Stored dataset items
━━━━━━━━━━━━━━━━━━━━
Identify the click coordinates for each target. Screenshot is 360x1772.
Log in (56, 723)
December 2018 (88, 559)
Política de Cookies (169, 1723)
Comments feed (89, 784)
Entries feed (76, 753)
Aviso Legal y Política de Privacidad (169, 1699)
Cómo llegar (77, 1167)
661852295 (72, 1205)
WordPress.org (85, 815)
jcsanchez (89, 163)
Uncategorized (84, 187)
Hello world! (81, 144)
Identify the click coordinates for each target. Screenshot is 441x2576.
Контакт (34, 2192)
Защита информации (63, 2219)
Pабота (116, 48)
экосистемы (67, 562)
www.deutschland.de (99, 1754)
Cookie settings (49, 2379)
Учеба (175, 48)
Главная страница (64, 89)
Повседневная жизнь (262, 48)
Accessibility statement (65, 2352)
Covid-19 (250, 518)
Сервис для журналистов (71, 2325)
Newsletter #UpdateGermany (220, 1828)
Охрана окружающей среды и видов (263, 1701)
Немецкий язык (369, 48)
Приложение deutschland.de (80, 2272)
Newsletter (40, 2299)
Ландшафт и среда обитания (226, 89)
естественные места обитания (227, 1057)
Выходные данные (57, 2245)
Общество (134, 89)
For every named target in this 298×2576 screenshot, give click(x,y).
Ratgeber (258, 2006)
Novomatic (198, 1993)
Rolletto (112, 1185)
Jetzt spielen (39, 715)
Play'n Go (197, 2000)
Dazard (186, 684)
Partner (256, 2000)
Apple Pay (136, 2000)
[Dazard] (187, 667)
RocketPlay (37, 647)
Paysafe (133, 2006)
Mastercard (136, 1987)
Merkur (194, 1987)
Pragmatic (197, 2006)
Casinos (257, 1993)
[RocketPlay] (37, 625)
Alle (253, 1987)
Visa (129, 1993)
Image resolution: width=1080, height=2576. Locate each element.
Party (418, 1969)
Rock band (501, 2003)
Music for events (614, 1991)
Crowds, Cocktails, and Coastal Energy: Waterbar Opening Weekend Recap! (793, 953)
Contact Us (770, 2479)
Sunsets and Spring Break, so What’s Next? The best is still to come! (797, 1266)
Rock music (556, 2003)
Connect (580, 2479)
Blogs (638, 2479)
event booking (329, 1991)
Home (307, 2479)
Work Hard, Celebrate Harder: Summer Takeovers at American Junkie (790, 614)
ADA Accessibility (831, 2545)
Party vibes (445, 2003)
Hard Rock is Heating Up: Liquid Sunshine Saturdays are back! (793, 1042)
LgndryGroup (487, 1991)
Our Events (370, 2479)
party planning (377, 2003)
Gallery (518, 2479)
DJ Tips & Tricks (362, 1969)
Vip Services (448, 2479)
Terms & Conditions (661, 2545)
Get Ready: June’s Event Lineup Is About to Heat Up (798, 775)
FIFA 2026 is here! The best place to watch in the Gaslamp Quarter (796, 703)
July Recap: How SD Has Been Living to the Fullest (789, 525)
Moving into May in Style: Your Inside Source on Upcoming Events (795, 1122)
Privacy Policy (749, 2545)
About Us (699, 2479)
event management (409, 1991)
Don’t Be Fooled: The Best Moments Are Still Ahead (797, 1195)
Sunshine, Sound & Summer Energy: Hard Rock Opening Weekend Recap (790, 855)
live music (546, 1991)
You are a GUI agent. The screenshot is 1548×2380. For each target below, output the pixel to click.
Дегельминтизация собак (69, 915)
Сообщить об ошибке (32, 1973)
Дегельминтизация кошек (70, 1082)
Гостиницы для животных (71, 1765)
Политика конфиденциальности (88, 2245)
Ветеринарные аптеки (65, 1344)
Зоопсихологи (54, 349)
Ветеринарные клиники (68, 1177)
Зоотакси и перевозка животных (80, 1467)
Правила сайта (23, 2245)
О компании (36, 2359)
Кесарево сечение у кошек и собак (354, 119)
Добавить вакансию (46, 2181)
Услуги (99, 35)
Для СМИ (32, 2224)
━━━━━━━━━━━━━━━━━━━━
> [Activity] All lines above from the one containing "Play'n Go (197, 2000)" to the one containing "Visa (129, 1993)" must be repeated exactly, both lines included, and no others.

> [Task solution]
Play'n Go (197, 2000)
Dazard (186, 684)
Partner (256, 2000)
Apple Pay (136, 2000)
[Dazard] (187, 667)
RocketPlay (37, 647)
Paysafe (133, 2006)
Mastercard (136, 1987)
Merkur (194, 1987)
Pragmatic (197, 2006)
Casinos (257, 1993)
[RocketPlay] (37, 625)
Alle (253, 1987)
Visa (129, 1993)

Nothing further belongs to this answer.